9 stars 6 forks source link

Implement codemeta validation component for tool discovery, against clariah requirements #50

Closed proycon closed 1 year ago

proycon commented 2 years ago

The following was already suggested by @ddeboer in #32.

Create a SHACL shape to validate CLARIAH-specific codemeta.json files.

This sounds good to me and would be a valuable component that can be invoked from the harvester (#33). @ddeboer Is this something you'd want to take up implementing? (I don't have prior expertise with SHACL myself so having that would be a plus).

ddeboer commented 2 years ago

Sure! Do we want the SHACL in this repository or separately? And if the latter, where?

I suggest to combine this issue with #32: we can use SHACL for both the ontology definition and the validation rules. This is more efficient and maintainable than adding OWL just for the ontology. For more on this approach, see https://www.topquadrant.com/shacl-blog/. An example is the NDE Dataset requirements, which use SHACL only.

proycon commented 2 years ago

Sure! Do we want the SHACL in this repository or separately? And if the latter, where?

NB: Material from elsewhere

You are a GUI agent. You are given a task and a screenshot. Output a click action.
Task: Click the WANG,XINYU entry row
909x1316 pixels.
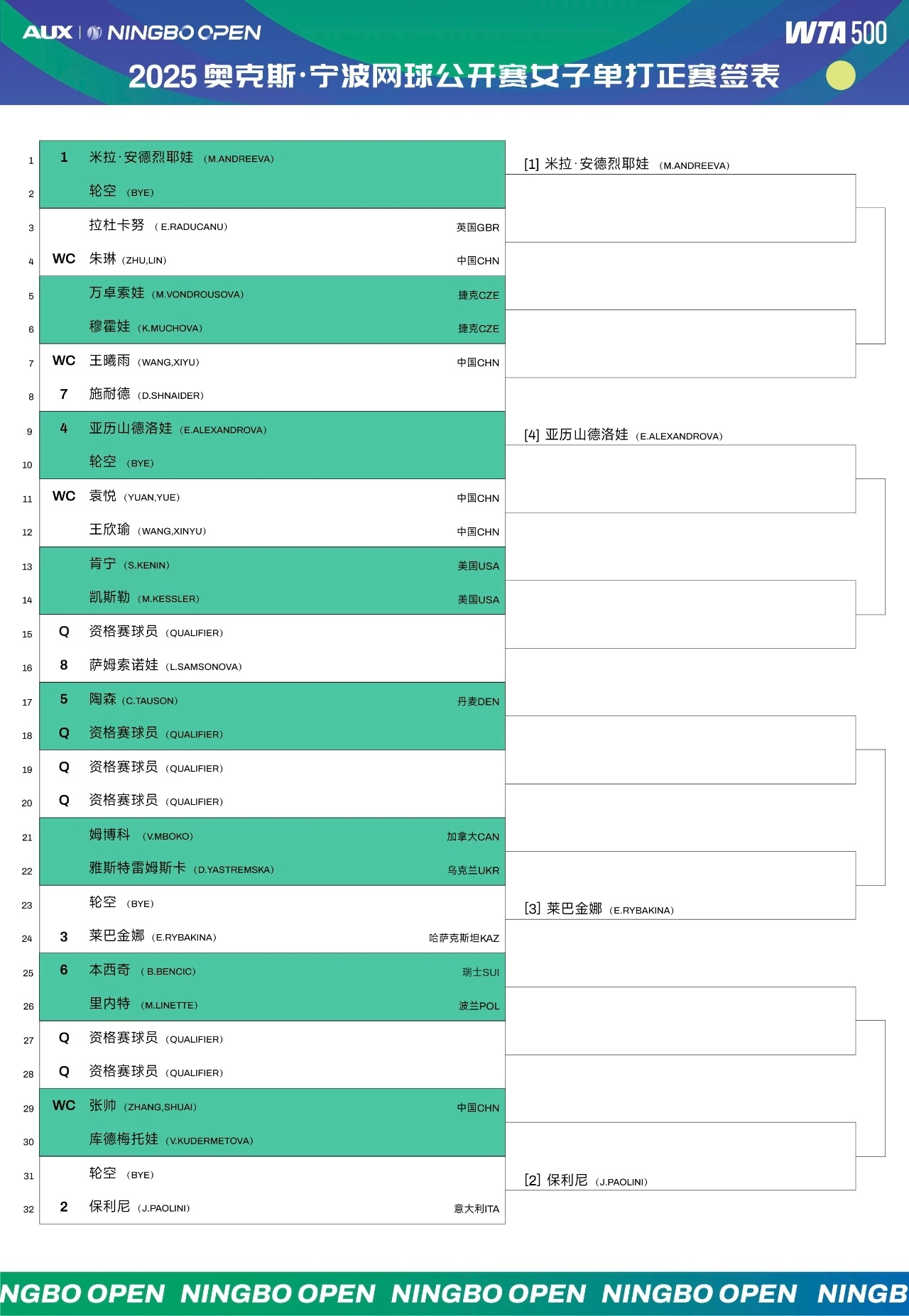[x=272, y=530]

In a separate one yes, perhaps we can use CLARIAH/tool-discovery for that?

I suggest to combine this issue with #32: we can use SHACL for both the ontology definition and the validation rules. This is more efficient and maintainable than adding OWL just for the ontology. For more on this approach, see https://www.topquadrant.com/shacl-blog/. An example is the NDE Dataset requirements, which use SHACL only.

This validation issue is indeed very closely related to #32, so combining them as much as possible would make sense. The approach you propose looks interesting.

As I mentioned earlier; #32 has two aspects: 1) the CLARIAH-specific vocabulary and 2) the generic vocabulary that is currently missing from codemeta/schema.org but we need for expressing certain aspects of metadata. The latter issue is being discussed in codemeta/codemeta#271 and we seem on the verge of forming a small 'task force' for that in a separate repository (wider than CLARIAH) with the intention to eventually merge it into codemeta if the community there agrees. You're welcome to join in there too of course so we can align all these components properly.

proycon commented 2 years ago

@ddeboer By the way, there is CLARIAH funding available for this for you (ref also https://github.com/CLARIAH/tool-discovery/pull/2) . I had initially reserved 68 hours (might be too conservative?) via NDE for this in the planning. You (or Enno?) might want to contact @tvermaut about arranging the bureaucracy-aspect of this (as I don't know much about that).